正文部分:
————————

模式 3:Hash Join 但内存不够
Hash Join (cost=10000.00..50000.00 rows=10000 width=48) (actual time=50.000..800.000 rows=10000 loops=1)
Hash Cond: (o.user_id = u.id)
-> Seq Scan on orders (actual time=0.020..100.000 rows=500000 loops=1)
-> Hash (actual time=20.000..20.000 rows=100000 loops=1)
Buckets: 65536 Batches: 4 Memory Usage: 4096kB
Batches: 4 说明哈希表超出了 work_mem,写到了磁盘。加大 work_mem 或优化查询减少数据量。
模式 4:Nested Loop + loops 很大
Nested Loop (actual time=0.050..5000.000 rows=10000 loops=1)
-> Seq Scan on orders (actual time=0.020..100.000 rows=10000 loops=1)
-> Index Scan on users (actual time=0.005..0.005 rows=1 loops=10000)
内层循环执行了 10000 次。如果内层每次 5ms,总耗时就是 50 秒。考虑改成 Hash Join。
3.4 常见慢查询优化模式
模式一:N+1 查询
-- 坏:应用层循环查询(1000 个用户 = 1000 次查询)
SELECT * FROM orders WHERE user_id = ?;
-- 好:一次查询
SELECT * FROM orders WHERE user_id = ANY($1::int[]);
-- 或用 JOIN
模式二:COUNT(*) 全表
-- 慢:COUNT 需要扫描所有行
SELECT count(*) FROM orders WHERE status = 'pending';
-- 替代方案 1:估算值(不精确但快)
SELECT reltuples::bigint FROM pg_class WHERE relname = 'orders';
-- 替代方案 2:维护计数器表
CREATE TABLE order_counts (status text, count bigint);
-- 用触发器维护
-- 替代方案 3:物化视图
CREATE MATERIALIZED VIEW order_status_counts AS
SELECT status, count(*) FROM orders GROUP BY status;
-- 定期刷新
模式三:分页优化
-- 慢:OFFSET 越大越慢(要扫描并丢弃前面所有行)
SELECT * FROM orders ORDER BY created_at DESC OFFSET 100000 LIMIT 20;
-- 快:游标分页(keyset pagination)
SELECT * FROM orders
WHERE created_at < '2026-07-05 12:00:00'
ORDER BY created_at DESC
LIMIT 20;
模式四:批量写入
-- 慢:逐条 INSERT
INSERT INTO logs (msg) VALUES ('a');
INSERT INTO logs (msg) VALUES ('b');
-- 1000 次 = 1000 次往返
-- 快:批量 INSERT
INSERT INTO logs (msg) VALUES ('a'), ('b'), ('c'), ...;
-- 更快:COPY(适合大批量导入)
COPY logs FROM '/path/to/data.csv' WITH (FORMAT csv);
-- 或用 unnest 批量参数
INSERT INTO logs (msg)

————————

数据摘录:
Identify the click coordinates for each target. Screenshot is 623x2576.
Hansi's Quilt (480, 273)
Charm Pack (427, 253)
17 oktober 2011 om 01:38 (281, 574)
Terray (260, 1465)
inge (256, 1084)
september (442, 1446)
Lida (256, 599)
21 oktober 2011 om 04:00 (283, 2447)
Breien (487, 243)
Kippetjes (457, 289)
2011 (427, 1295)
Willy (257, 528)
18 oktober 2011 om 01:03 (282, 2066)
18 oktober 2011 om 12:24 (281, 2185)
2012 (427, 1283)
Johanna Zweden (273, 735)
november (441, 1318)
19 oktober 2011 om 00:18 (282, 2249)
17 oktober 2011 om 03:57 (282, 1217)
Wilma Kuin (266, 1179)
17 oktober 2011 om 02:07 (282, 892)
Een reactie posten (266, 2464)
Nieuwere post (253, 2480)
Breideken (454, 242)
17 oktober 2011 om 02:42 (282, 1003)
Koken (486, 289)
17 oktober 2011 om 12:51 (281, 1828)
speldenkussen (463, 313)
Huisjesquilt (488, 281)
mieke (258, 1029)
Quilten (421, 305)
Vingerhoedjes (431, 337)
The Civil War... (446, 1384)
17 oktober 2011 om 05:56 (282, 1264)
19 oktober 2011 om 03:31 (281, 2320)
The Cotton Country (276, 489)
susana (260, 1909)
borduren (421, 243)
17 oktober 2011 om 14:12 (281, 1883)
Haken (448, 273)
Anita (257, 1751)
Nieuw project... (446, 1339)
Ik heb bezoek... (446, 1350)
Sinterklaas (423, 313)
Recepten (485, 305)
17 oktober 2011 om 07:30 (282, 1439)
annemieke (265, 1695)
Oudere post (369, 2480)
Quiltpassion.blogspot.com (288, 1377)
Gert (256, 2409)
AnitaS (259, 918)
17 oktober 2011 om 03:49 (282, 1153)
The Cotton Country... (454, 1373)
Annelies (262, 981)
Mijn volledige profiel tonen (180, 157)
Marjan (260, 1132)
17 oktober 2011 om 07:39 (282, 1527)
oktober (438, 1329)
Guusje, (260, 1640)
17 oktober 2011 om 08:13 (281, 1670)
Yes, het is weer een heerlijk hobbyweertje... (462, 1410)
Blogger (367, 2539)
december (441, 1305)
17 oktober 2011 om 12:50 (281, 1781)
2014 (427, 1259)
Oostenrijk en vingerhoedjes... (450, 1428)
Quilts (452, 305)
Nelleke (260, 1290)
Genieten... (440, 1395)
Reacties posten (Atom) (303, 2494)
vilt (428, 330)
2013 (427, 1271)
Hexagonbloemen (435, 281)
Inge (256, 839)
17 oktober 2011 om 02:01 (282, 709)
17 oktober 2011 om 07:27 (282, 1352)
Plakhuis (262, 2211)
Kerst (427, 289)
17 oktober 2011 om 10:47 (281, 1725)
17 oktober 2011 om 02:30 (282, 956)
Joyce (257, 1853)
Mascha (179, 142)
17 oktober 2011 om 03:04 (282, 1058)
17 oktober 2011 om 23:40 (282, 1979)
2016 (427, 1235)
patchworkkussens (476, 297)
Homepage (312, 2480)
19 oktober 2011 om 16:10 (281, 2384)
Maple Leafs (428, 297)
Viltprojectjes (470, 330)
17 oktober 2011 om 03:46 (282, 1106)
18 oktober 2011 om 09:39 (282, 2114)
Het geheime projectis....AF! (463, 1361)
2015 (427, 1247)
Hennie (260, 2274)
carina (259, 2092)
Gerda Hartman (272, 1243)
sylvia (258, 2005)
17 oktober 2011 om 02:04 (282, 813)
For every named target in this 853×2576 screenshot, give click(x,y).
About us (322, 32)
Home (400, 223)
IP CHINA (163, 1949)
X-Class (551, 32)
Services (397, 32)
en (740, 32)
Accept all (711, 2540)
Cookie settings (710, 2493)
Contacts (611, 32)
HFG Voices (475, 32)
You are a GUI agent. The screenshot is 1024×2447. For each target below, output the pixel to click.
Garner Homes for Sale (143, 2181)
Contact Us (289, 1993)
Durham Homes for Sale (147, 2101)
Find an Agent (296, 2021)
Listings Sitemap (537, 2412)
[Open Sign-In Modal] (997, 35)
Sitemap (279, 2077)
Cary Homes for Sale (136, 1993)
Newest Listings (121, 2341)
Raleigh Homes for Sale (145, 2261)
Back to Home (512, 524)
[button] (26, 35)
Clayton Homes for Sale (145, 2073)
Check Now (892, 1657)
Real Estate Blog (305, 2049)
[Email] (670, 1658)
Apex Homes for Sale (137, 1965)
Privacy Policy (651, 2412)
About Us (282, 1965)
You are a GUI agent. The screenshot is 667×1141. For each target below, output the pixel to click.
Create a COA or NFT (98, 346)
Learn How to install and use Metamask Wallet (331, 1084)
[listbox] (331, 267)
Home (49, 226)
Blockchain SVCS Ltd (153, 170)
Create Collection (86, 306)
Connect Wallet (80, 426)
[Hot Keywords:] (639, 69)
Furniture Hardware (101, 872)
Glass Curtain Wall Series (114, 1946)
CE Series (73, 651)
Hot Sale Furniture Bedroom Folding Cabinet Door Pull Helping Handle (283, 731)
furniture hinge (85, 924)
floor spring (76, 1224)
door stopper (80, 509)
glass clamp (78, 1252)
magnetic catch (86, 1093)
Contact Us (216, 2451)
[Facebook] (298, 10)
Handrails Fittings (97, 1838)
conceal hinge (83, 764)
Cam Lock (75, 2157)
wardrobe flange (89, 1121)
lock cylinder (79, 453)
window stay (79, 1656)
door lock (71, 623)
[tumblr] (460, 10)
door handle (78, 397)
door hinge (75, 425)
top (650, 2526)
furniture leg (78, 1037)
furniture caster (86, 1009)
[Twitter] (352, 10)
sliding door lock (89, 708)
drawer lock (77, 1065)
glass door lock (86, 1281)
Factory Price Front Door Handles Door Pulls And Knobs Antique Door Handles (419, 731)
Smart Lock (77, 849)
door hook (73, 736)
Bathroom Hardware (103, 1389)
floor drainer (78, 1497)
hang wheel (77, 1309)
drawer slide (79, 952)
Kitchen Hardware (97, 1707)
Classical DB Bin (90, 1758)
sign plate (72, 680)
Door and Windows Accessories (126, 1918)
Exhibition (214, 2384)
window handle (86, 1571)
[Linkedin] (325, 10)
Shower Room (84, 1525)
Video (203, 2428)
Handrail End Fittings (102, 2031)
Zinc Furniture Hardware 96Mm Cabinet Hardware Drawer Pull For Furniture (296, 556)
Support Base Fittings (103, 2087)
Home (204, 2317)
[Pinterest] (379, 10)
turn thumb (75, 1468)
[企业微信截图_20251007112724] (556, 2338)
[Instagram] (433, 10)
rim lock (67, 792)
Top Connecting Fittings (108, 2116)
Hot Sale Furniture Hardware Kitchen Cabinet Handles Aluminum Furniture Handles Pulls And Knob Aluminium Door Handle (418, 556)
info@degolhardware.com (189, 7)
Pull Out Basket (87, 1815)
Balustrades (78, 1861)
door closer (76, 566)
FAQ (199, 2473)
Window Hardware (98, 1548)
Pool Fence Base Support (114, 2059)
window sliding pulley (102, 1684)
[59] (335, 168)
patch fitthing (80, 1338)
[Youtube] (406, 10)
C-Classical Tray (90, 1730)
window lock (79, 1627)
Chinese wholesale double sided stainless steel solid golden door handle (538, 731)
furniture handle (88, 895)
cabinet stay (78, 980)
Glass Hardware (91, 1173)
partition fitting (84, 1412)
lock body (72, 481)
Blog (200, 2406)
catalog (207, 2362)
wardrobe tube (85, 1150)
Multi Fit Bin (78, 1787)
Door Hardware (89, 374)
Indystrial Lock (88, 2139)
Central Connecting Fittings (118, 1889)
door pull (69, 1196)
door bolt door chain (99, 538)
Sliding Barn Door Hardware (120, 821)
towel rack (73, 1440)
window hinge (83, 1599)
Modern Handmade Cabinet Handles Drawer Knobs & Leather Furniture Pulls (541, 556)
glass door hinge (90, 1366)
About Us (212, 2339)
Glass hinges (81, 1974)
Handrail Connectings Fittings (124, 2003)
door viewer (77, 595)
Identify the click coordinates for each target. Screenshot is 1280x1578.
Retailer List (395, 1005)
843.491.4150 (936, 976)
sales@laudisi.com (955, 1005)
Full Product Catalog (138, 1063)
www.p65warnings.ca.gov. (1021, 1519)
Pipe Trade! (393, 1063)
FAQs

————————

执行任务:
[A] 根据正文部分回答以下问题,每题一行:
(i) 在“模式 3”中,Batches 为 4 说明了什么?
(ii) 在“模式 4”中,内层 Index Scan on users 的 loops 是多少?
(iii) 按“模式三:分页优化”的说明,使用 OFFSET 时为什么越大越慢?
[B] 列出正文部分“3.4 常见慢查询优化模式”下的所有模式名称。
这些记录取自另一来源,与正文部分无关。

各题答案:
[A]
(i) 哈希表超出了 work_mem,写到了磁盘。
(ii) 10000。
(iii) 因为要扫描并丢弃前面所有行。

[B]
N+1 查询
COUNT(*) 全表
分页优化
批量写入